## Exercise instructions
Reproduce the passage of the blog post about disliking water between "My parents spent" and "paddle 5 metres.", inclusive, with its wording unchanged.

## Document segment
“You must really love swimming,” one of my colleagues noted when I told her I’d been kayaking and splashing in the surf on the weekend.
“Yes!” I replied. Then I paused, a little startled by my answer, and added, “Actually, I can’t swim. I’ve always hated the water … until lately.”
Two years ago, I wrote about my antipathy for all things aquatic, in a post called “Not drowning, cheering”. It kicked off with an anecdote about a boyfriend who sent me a bouquet with a card that said: “For a Piscean who doesn’t like water … some flowers to put in it”?
Then I noted:
I don’t like drinking it and I’m not keen on swimming in it, which is odd for a fish.
About the only time you’ll tempt me into the stuff is if the water temp is around 30 degrees. Or the outside temp is around 35.
My parents spent thousands of dollars on swimming lessons throughout my childhood to no avail. It was considered a triumph when I was finally taught to dog paddle 5 metres.

## Supplied data
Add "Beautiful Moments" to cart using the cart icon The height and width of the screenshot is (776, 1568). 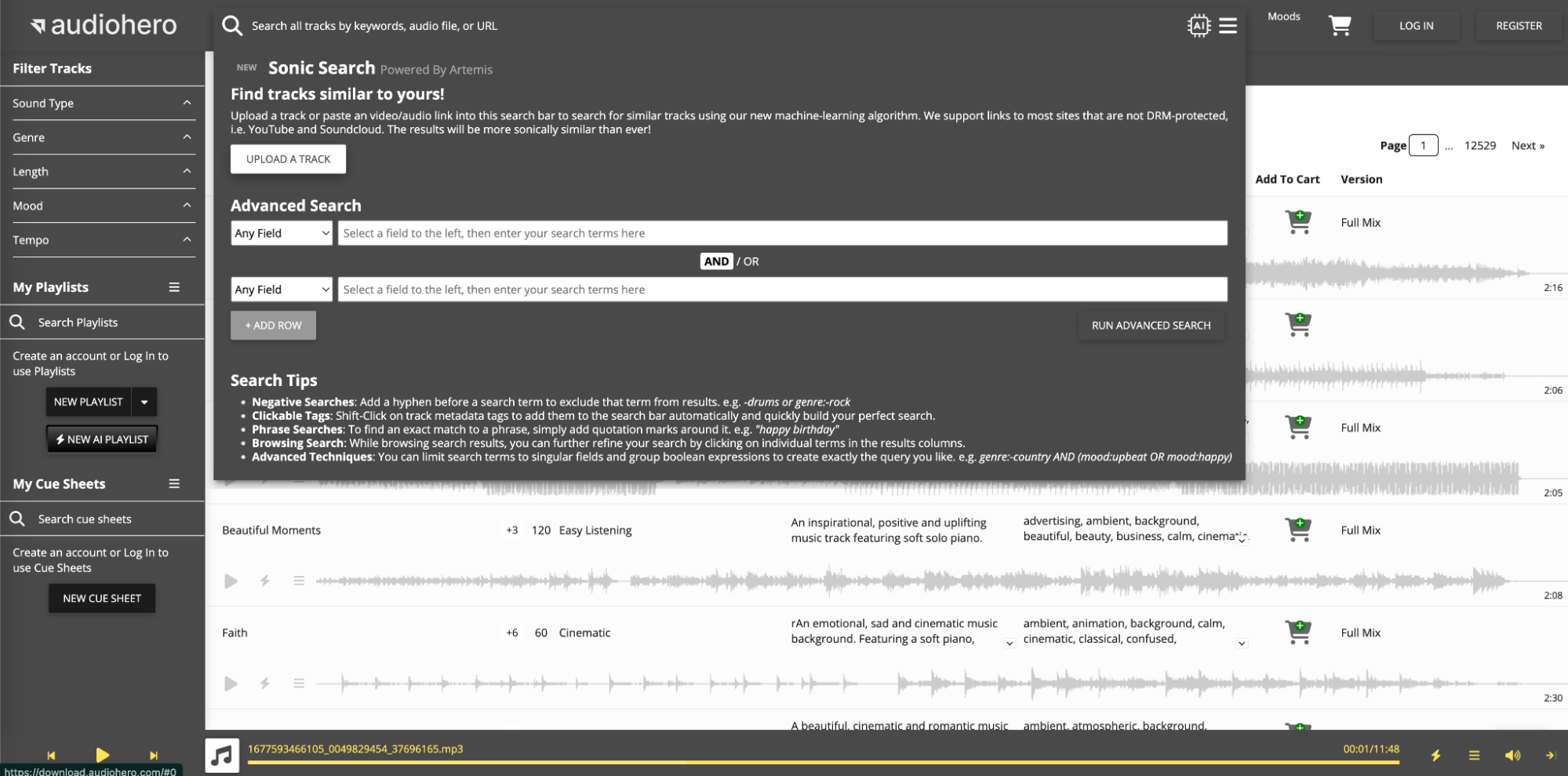tap(1298, 529)
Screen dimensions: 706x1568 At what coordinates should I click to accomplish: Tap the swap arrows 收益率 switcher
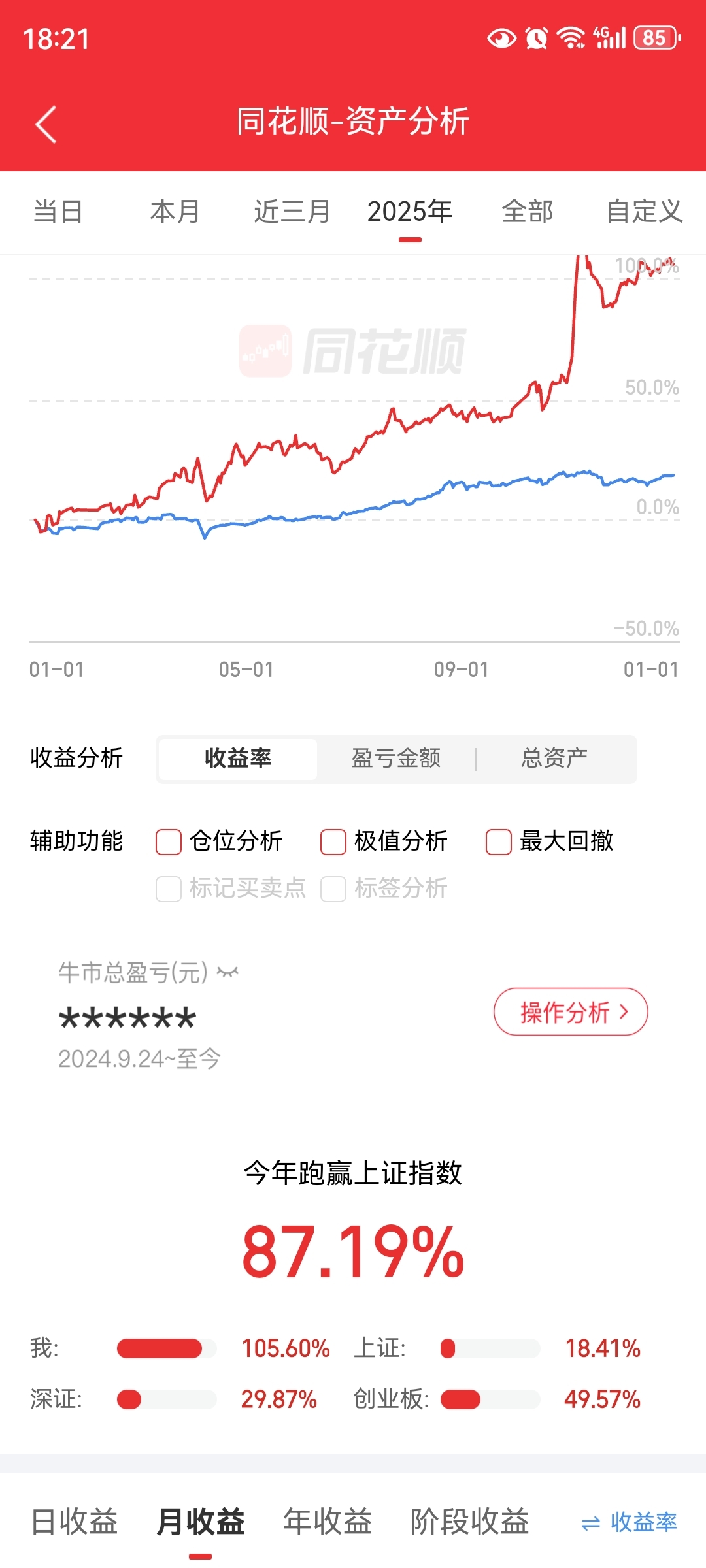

## Response to this exercise
My parents spent thousands of dollars on swimming lessons throughout my childhood to no avail. It was considered a triumph when I was finally taught to dog paddle 5 metres.